5

I'm writing a breadth depth-first tree traversal function, and what I want to do is this:

def traverse(node):
    yield node
    for n in node.children:
        yield_all traverse(n) # << if Python had a yield_all statement

The idea is to end up with a (flat) sequence of nodes in the tree.

Approach #1: (propagating yields)

def traverse(node):
    yield node
    for n in node.children:
        for m in traverse(n):
            yield m

Approach #2: (flattening sequences)

def traverse(node):
    return itertools.chain([node],*(traverse(n) for n in node.children))

The first approach seems more clean, but I feel weird explicitly yielding each node in the subtree at each level.

The second approach is terse and slightly dirty, but it matches what I would write in Haskell:

traverse node = node : concatMap traverse (children node)

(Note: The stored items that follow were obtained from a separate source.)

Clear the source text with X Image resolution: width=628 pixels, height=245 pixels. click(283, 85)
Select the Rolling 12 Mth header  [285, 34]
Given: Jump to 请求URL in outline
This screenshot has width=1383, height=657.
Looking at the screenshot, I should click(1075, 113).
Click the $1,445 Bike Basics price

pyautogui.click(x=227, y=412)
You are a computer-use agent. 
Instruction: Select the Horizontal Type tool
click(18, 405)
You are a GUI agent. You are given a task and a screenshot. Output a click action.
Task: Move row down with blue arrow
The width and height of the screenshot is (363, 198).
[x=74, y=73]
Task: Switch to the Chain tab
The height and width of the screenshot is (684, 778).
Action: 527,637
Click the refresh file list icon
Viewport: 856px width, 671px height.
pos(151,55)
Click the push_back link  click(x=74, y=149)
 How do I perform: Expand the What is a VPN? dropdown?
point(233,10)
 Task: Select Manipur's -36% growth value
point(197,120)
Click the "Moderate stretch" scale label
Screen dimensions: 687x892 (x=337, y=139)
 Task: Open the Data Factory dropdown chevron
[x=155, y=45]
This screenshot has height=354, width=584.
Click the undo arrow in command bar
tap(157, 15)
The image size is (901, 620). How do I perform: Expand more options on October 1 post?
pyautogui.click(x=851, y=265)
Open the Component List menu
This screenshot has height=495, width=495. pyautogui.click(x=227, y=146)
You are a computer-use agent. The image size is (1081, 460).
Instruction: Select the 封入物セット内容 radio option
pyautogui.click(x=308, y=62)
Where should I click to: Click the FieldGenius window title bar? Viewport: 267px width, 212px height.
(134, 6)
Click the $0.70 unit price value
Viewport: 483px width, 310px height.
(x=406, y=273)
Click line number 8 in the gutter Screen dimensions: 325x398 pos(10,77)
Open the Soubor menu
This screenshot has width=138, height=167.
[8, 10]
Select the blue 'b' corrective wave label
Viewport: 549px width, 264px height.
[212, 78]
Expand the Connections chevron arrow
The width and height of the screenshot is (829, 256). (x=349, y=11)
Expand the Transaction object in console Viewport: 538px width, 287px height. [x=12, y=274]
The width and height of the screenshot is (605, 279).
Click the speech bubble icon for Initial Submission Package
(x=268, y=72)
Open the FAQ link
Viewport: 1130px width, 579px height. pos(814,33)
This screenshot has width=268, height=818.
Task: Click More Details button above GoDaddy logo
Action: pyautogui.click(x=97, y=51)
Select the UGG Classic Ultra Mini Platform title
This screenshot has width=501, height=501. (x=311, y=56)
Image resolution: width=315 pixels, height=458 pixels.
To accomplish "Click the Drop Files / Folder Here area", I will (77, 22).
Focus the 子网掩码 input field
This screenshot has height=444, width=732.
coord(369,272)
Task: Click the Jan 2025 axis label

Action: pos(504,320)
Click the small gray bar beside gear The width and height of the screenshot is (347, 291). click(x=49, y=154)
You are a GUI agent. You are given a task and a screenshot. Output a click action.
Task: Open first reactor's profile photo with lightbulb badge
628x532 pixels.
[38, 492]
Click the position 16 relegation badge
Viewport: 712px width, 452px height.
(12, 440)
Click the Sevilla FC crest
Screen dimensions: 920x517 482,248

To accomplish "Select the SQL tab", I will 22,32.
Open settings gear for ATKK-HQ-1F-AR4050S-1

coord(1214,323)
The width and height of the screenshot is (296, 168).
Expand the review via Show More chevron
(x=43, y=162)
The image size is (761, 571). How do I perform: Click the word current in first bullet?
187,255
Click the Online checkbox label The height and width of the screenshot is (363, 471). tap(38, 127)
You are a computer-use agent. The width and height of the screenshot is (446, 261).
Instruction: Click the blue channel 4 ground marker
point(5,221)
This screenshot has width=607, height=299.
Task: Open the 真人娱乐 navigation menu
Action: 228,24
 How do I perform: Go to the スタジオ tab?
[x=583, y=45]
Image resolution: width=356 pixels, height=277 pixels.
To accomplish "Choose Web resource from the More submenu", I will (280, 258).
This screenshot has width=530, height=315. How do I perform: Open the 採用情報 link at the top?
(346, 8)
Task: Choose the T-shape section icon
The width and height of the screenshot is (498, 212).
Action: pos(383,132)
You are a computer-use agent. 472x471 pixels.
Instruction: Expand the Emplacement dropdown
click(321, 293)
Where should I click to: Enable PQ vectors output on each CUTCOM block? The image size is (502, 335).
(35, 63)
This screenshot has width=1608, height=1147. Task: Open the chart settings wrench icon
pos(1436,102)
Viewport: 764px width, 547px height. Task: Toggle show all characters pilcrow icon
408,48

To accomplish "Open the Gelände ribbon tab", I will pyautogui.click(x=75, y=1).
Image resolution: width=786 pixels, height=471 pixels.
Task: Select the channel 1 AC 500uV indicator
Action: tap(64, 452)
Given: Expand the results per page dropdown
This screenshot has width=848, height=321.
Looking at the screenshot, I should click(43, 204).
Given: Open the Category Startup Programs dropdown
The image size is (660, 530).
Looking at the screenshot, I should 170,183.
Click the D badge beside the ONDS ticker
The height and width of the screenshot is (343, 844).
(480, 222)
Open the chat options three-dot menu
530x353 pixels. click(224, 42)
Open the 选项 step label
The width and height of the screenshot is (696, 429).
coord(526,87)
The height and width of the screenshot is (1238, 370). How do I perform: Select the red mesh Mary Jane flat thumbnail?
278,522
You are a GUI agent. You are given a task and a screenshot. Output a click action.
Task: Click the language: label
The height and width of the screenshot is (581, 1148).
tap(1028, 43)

So my question is: Which is better? Or am I missing a best 3rd option?

Matt Fenwick
  • 48,199
  • 22
  • 128
  • 192
perimosocordiae
  • 17,287
  • 14
  • 60
  • 76
  • List comprehensions would make this cleaner. – Rafe Kettler Dec 14 '10 at 21:49
  • Rafe: Write an answer and show me! :-) – perimosocordiae Dec 14 '10 at 21:52
  • 1
    I'd like to see a list comprehension for this... you'd need to flatten it in the end, right? As far as I am concerned, the `chain` solution is wonderful. –  Dec 14 '10 at 21:56
  • Approach #2 does not work. You would get `TypeError: type object argument after * must be a sequence, not generator`. – unutbu Dec 14 '10 at 22:14
  • #2 will not work though .. it chains iterators, `node` is't one. – Jochen Ritzel Dec 14 '10 at 22:19
  • @ubuntu: You can do it in 2.7. I think they added it in that version. – Jochen Ritzel Dec 14 '10 at 22:21
  • @THC4k, tested in python2.7, and I think @unutbu is right: it should look itertools.chain([node], ...). I have a question here, the *(...) does not break the lazyness of traverse()? – tokland Dec 14 '10 at 22:24
  • I agree with delnan that the chain method is probably the best, though you need to make the code be `return itertools.chain([node],*(traverse(n) for n in node.children))` to get it to work (and use list() on traverse(headnode)). – Justin Peel Dec 14 '10 at 22:28
  • However, the yield method is about 3x faster than the chain method.. and quite readable so I'd go with that. – Justin Peel Dec 14 '10 at 22:47
  • 2
    Isn't this depth-first traversal of the tree? Weren't you asking for breadth-first? – Hugh Bothwell Dec 14 '10 at 23:27

4 Answers4

5

[UPDATE] See PEP-380, this yield all syntax is available starting from Python 3.3 as yield from:

def traverse(node):
    yield node
    for n in node.children:
        yield from traverse(n)
tokland
  • 66,169
  • 13
  • 144
  • 170
  • Ah, sometimes it seems everything I wish Python could be is buried in a PEP somewhere. I should start collecting pep modules, or perhaps just learn to accept that Python isn't *really* a functional language. – perimosocordiae Dec 15 '10 at 04:42
  • 1
    @perimosocordiae: Knowing GvR's opinions on FP I would't expect too much on this angle. But definitely Python would be a sadder language without the FP-related work of Kuchling and Hettinger (and others). – tokland Dec 15 '10 at 11:03
3

I'd go with first. You'll get over propagating yields after a couple of times. :-)

Lennart Regebro
  • 167,292
  • 41
  • 224
  • 251
1

This is an opinions question, so all the answers will just be value judgments. As far as I can think there's no elegant third way, though.

My opinion is that the first way wins hands down. It's clearer and easier to read -- Python isn't Haskell, even though it can do some functional stuff, and often the functional approach just doesn't look as neat.

Katriel
  • 120,462
  • 19
  • 136
  • 170
0

Traversing with node position:

def iter_tree(t, i=0, j=0):
    yield (i, j), t
    for j, n in enumerate(t.children):
        yield from iter_tree(n, i + 1, j)

for (i, j), n in iter_tree(t):
    print(i*'    ', (i, j), n)
APEFind
  • 1
  • 1